Quicksort Let us go back to Quicksort from prior modules. In this episode, we will see the probability any two elements are directly compared (in any step) of the Quicksort algorithm run on \(n\) elements, and thereby compute the average number of comparisons required for any sequence. Recall the probability space we wrote for this problem, but assume that the starting sequence is fixed. Equivalently, we are conditioning on the starting sequence.

We will adopt the following notation: for \(1\le i\le n\), we will denote by \(e_i\), the \(i'\)th smallest element in the list. We may not know as soon as we see a sequence which element it is, but it is one of the elements in the list.

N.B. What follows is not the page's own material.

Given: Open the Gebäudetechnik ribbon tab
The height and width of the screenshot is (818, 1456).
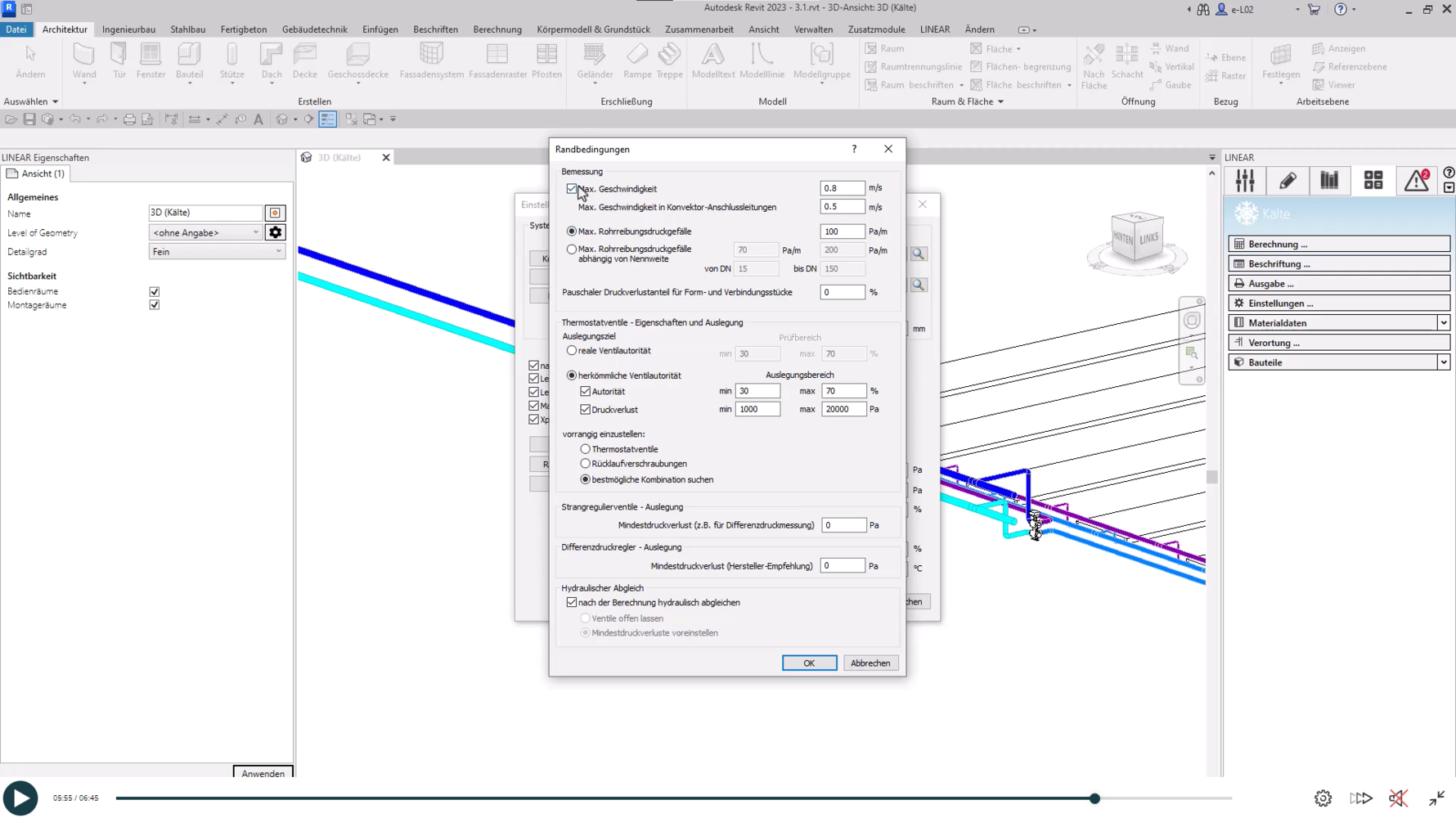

We want to know the probability that element \(e_i\) and \(e_j\) are compared. To get this probability, we make the following observation: let \(S = \{ e_i, e_{i+1}, \ldots, e_{j-1}, e_j\}\). In the beginning, all elements of \(S\) are in the same group (all \(n\) elements are). As long as no element of \(S\) is chosen as the pivot, all elements of \(S\) continue to be in the same group (and no element of \(S\) is compared with any other element of \(S\)). The set \(S\) gets split into two groups the moment an element of \(S\) gets chosen as the pivot. And if so, during the split, \(e_i\) and \(e_j\) are compared directly only if one of \(e_i\) or \(e_j\) is chosen as the pivot. If not, \(e_i\) and \(e_j\) are never compared directly in any future step (since they will now be in different groups).
- What is the probability that, given that a pivot is chosen among the elements of \(S\), the pivot is either \(e_i\) or \(e_j\)? This is also the probability that \(e_i\) and \(e_j\) are compared directly in any step of the Quicksort algorithm.

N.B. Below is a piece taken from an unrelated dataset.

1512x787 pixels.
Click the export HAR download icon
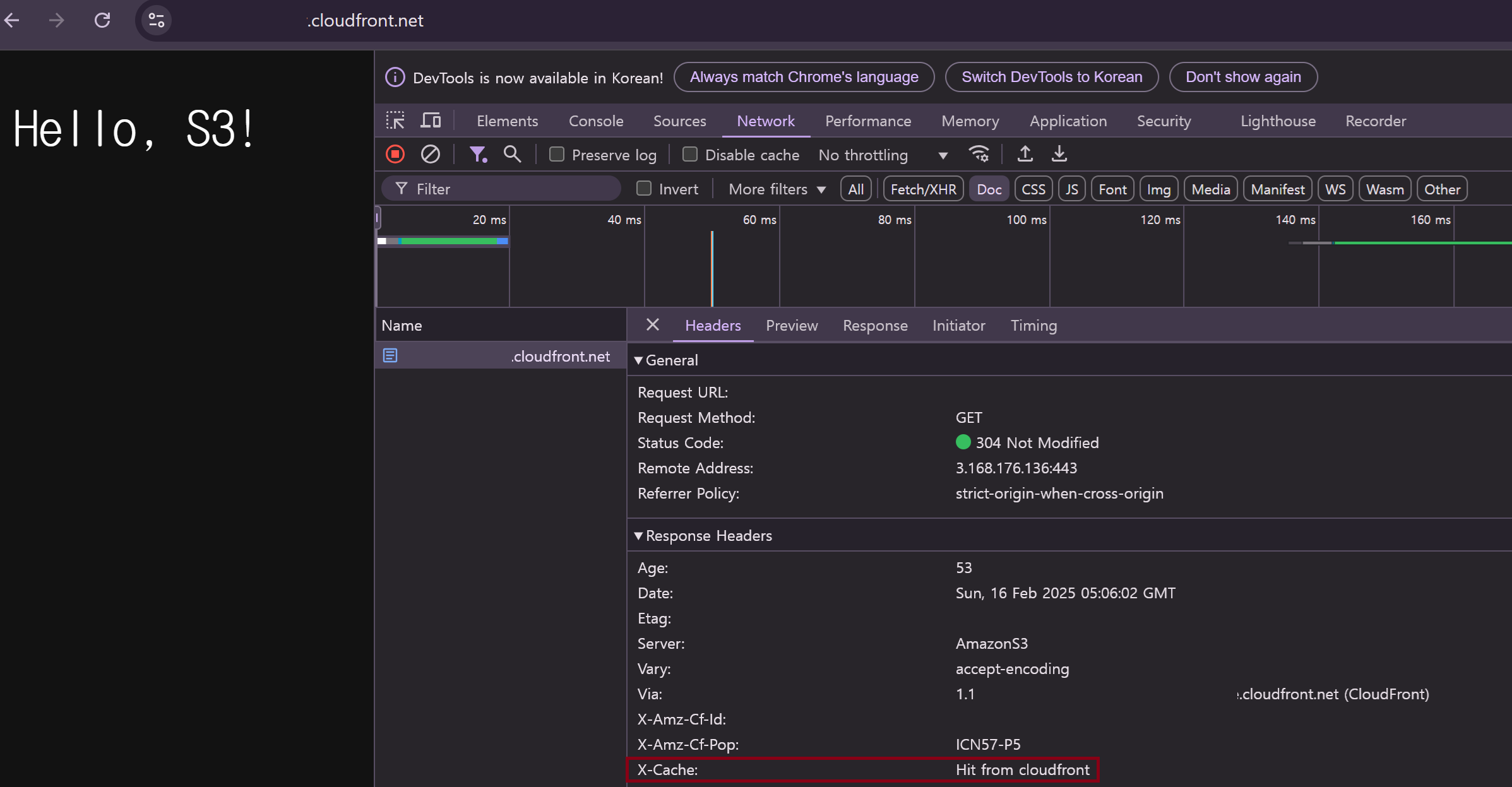tap(1059, 155)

- Let \(X_{ij}\) be the indicator for whether \(e_i\) and \(e_j\) are ever directly compared in the entire run of the Quicksort algorithm. What is \({\mathbb E} [X_{ij}]\)?
Believe it or not, we now know the average running time of the Quicksort Algorithm. Let
\[M= \sum_{1\le i\le n} \sum_{ i \le j\le n} X_{ij}\]
- What is a good interpretation for \(M\)?
- What is \({\mathbb E} [M]\)?
And there you go! You have done the first grown-up analysis. \(M\) is random, and depends on the choice of pivots. Different random choices could lead to different values of \(M\). But what we show is that the average value of \(M\) is \({\mathcal O}(n\log n)\), far smaller than the worst case value of \(n(n-1)/2\) (where every pair of elements are compared).

While \(X_{ij}\) are binary valued variables, like in the second part of the previous problem, we do not know anything about their dependence. Typically, to compute averages, these dependences are unnecessary. But of course, as we discussed in class, the concentration of \(M\) around \({\mathbb E}M\) is not known, so we don’t immediately know if this is a really good algorithm that uses \(n\log n\) comparisons most of the time or not. To get a picture of the concentration around the expectation, we need to unravel a little bit about the dependencies between the random variables \(X_{ij}\) for different values of \(i,j\). We will do this in future modules.